Process Library Checklist

Use this checklist to create and review a structured, organized process library.
Introduction to the Process Library Checklist:
Getting started:
Confirm your process library progress
Double-checking processes:
Double-check all necessary processes are documented
Assign colleagues to document processes
Document additional business processes
Approving added processes:
Approval: Review of added processes
Creating the process library:
Plan out the process library's architecture
Create the process library's main folders
Add appropriate subfolders
Optimizing the process library:
Establish a tagging system
Set user access permissions
Move processes into the appropriate folders
Communicating with colleagues:
Tell the company about the process library
Reviewing the process library:
Review the process library yourself
Gather thoughts from colleagues
Consider process library changes
Implement useful changes
Communicate process library changes
Related checklists:

Introduction to the Process Library Checklist:

Process Library Checklist

If you’re reading this, you clearly value processes and the myriad benefits they bring.

But simply having processes doesn’t mean you’re organized. In fact, it could be confusing for people to navigate here, there, and everywhere looking for the processes they want.

That’s where a process library comes in. Process libraries are document management systems that allow you to structure and organize your processes in a fluid, accessible way.

This Process Library Checklist helps you to create and, later, review your company’s process library.

Here’s how the checklist works.

First, you’ll answer a dropdown regarding whether it’s your first time running this process or not.
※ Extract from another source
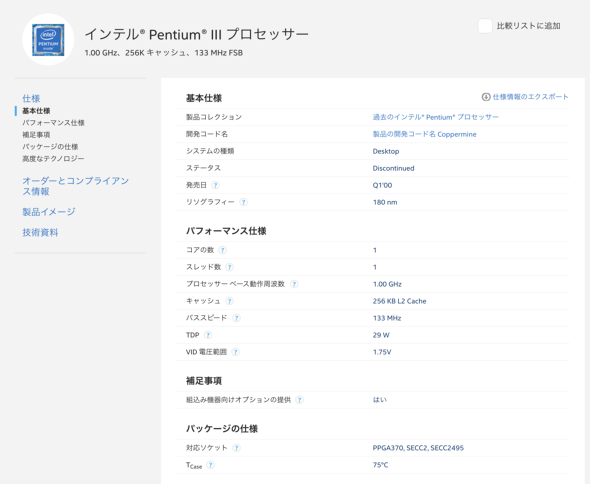Open the 技術資料 section link

tap(40, 233)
If it’s your first time running this process, conditional logic will supply you with tasks to ensure all processes are documented, create the process library’s architecture, then begin optimizing the process library by establishing a tagging system and setting user access permissions.
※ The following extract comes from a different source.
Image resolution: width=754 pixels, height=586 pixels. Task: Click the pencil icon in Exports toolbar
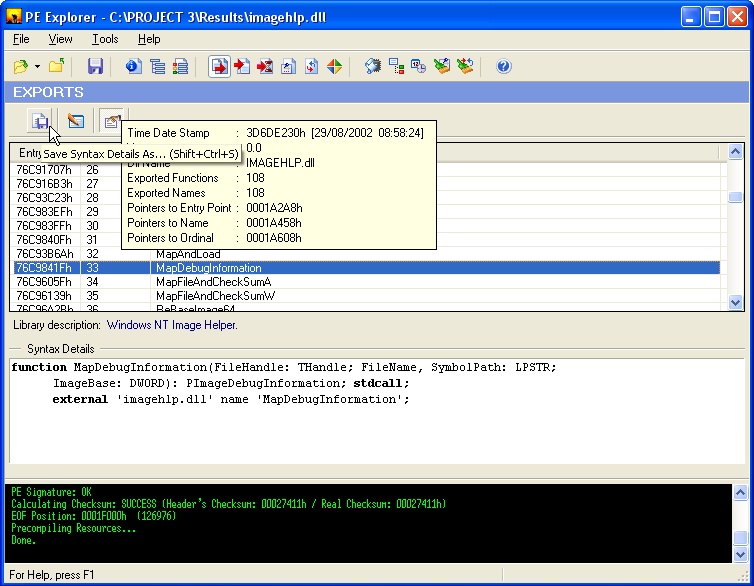[75, 121]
If it’s not your first time running the process, you’ll move straight onto the process library review steps. These steps guide you through reviewing the library yourself, on top of getting feedback from colleagues, and then making any useful changes.

The team at Process Street – state-of-the-art BPM software – suggest you go through the review steps every quarter/every 3 months. This is so the process library is always optimized and never outdated.

Simple, right?

Being organized and productive has never been so easy.

This checklist can be used for creating a process library anywhere, like in your company’s intranet, for instance. But by creating a process library in the Process Street app, you’re able to undergo agile process management at scale.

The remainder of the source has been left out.